Saturday is another chance for Tennessee and Virginia Tech to start their engines after near misfires to open the 2016 college football season.
So much is being made about the venue for this weekend's matchup of No. 17 Tennessee and Virginia Tech and the prospect for a college football attendance record to be set, it could be easy to look past their flawed efforts last week.
And that's not good for either team.
"I'm really excited about the opportunity that we have," Hokies veteran defensive coordinator Bud Foster, the senior member of first-year coach Justin Fuentes' staff, said of the a game that has national TV billing and is being hailed as a virtual holiday in the bordering states. "Obviously, everybody's talking about the stage that we're going to play on, but it's not about that. It's about the game.
"And we're playing a dynamic football program and I'm excited about the opportunity to go play those guys. It just happens to be in one of the pretty special venues.
"It's going to be a special game for our fans and, hopefully, our players."
The Vols and Hokies will clash Saturday at 8 p.m. ET before an expected crowd of 150,000 at Bristol Motor Speedway in Bristol, Tennessee, in what is being billed as "The Battle at Bristol."
Talked about since 1998, the game at what is sometimes referred to as "the last great Colosseum" became a reality when the final agreement was announced three years ago.
It's not the first time Bristol has been the site for a football game. That was back in 1961 when about 10,000 fans showed up for an exhibition game between the NFL's Washington Redskins and Philadelphia Eagles when Bristol Speedway held about twice that number.
The facility has grown considerably since then, and fans are expected to shatter the current college football record attendance of 115,109 set in 2013 when Michigan hosted Notre Dame.
"It will be exciting," Tennessee quarterback Joshua Dobbs said. "There will be a lot of people there. We're setting the college football record in everything. So, it will be an exciting atmosphere and an exciting opportunity for the team."
But it's still a game, and that can't be forgotten.
"If we are more focused on the environment than actually football itself, then we won't come out on top," Dobbs said. "We have to be locked in to the game plan and locked in from the first snap."
Both teams come into the matchup having won their openers, but neither was all that impressive, the Vols in particular.
They trailed Sun Belt Conference contender Appalachian State 13-3 at home at halftime before getting things together to pull out a 20-13 victory in overtime. The Vols dropped from No. 9 in the preseason poll to 17th.

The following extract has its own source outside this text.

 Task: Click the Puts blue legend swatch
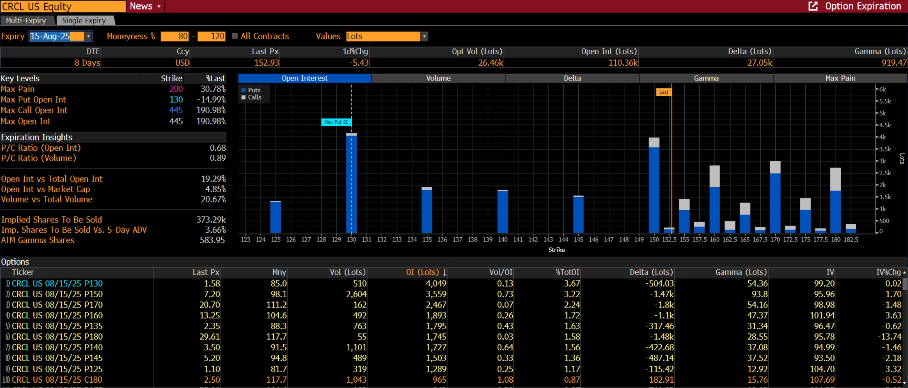point(244,90)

"Everyone in our program has to have a tremendous sense of urgency to make the progress that's necessary from Game One to Game Two," Tennessee coach Butch Jones said. "Had an opportunity to watch a lot of football over the course of the weekend, and I know everybody strives for perfection, but it's far and few in between from it happening.
"That's why it's the first game. There are no preseason games so you find out a lot about your football team. We're still building our identity, but I thought there was a lot of things to really build upon from the game Thursday night."
Dobbs, a senior leader for the Vols, said everything about the performance wasn't negative.
"We ran for about 130 yards, so we were doing some good things," he said. "Any time you run over 100 yards, it's a productive day on the ground.
"Now, it's about finishing drives in the red zone and taking advantage. If you look back on it, during the second and third quarter they had the ball the whole time. We had three or four drives in two quarters.
"That was the situation I was given, and I had to take advantage of each opportunity I had the ball, and keep myself in good situations, and move the ball down the field effectively."
The Hokies weren't pressed to the end of their opener, finishing with a 36-13 victory over Liberty. But they led only 17-13 until scoring a touchdown with 24 seconds left in the second quarter to take an 11-point lead at the half, and they lost four fumbles to the FCS foe.
"We need to get better at all three phases of the game," Fuentes said. "By and large, we tried to be intelligent with the football. Obviously, we made some mistakes but we were able to overcome them and win the game."